**Written request**
Format the entries starting at the line containing "Select the Speedtest.net" and ending at the line containing "(2200, 1489)" as a numbered list, skipping blank lines.

Click-target data
"""
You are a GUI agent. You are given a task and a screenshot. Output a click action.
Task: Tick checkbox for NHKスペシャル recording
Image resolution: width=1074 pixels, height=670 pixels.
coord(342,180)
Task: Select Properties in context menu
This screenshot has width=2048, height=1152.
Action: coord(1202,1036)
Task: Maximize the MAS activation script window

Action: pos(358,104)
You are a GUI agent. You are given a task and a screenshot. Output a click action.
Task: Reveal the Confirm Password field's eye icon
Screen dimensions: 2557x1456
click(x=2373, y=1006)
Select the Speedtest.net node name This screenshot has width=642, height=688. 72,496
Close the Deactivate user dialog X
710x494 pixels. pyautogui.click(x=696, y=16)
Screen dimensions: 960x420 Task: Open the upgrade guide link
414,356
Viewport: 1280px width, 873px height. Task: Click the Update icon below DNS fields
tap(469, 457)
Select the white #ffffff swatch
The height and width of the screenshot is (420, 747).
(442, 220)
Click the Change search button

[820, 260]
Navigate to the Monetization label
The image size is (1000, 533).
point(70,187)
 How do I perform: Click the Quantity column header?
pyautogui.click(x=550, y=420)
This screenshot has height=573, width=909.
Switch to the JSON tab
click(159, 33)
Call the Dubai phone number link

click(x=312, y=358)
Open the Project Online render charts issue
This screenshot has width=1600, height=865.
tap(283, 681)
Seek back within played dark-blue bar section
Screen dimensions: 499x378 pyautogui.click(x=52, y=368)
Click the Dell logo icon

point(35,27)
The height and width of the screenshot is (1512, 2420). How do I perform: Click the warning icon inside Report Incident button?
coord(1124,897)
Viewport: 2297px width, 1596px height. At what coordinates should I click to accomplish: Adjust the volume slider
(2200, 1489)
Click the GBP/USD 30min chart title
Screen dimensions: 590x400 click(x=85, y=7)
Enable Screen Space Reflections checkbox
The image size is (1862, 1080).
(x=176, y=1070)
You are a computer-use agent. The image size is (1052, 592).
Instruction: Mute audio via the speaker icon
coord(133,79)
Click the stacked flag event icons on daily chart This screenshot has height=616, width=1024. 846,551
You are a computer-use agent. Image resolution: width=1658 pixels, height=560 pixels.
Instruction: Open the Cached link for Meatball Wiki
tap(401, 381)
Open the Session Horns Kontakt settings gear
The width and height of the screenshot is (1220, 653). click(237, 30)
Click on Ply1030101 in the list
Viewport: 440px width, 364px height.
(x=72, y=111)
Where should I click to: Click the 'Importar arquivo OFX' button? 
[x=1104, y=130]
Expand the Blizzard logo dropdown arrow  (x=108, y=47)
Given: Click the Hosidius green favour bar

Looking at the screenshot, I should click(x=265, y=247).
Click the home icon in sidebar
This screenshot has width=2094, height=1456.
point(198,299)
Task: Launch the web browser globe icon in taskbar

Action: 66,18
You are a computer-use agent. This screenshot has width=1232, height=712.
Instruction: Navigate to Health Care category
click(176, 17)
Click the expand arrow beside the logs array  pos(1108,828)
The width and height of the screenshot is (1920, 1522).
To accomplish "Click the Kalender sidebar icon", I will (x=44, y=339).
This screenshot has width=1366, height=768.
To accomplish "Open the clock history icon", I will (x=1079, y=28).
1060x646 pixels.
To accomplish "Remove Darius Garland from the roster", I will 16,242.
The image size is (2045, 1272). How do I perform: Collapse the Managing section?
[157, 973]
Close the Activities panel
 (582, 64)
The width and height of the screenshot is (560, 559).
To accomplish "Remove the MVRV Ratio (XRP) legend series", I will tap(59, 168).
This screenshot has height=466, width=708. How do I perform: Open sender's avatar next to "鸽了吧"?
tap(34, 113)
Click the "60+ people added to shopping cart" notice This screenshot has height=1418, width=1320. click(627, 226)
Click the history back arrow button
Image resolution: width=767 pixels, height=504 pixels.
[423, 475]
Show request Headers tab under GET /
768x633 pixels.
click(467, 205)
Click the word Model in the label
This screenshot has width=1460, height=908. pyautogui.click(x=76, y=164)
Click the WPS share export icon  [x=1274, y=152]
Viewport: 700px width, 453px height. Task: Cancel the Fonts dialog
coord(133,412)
"""
**Solution for this problem**
1. Select the Speedtest.net node name This screenshot has width=642, height=688. 72,496
2. Close the Deactivate user dialog X
3. 710x494 pixels. pyautogui.click(x=696, y=16)
4. Screen dimensions: 960x420 Task: Open the upgrade guide link
5. 414,356
6. Viewport: 1280px width, 873px height. Task: Click the Update icon below DNS fields
7. tap(469, 457)
8. Select the white #ffffff swatch
9. The height and width of the screenshot is (420, 747).
10. (442, 220)
11. Click the Change search button
12. [820, 260]
13. Navigate to the Monetization label
14. The image size is (1000, 533).
15. point(70,187)
16.  How do I perform: Click the Quantity column header?
17. pyautogui.click(x=550, y=420)
18. This screenshot has height=573, width=909.
19. Switch to the JSON tab
20. click(159, 33)
21. Call the Dubai phone number link
22. click(x=312, y=358)
23. Open the Project Online render charts issue
24. This screenshot has width=1600, height=865.
25. tap(283, 681)
26. Seek back within played dark-blue bar section
27. Screen dimensions: 499x378 pyautogui.click(x=52, y=368)
28. Click the Dell logo icon
29. point(35,27)
30. The height and width of the screenshot is (1512, 2420). How do I perform: Click the warning icon inside Report Incident button?
31. coord(1124,897)
32. Viewport: 2297px width, 1596px height. At what coordinates should I click to accomplish: Adjust the volume slider
33. (2200, 1489)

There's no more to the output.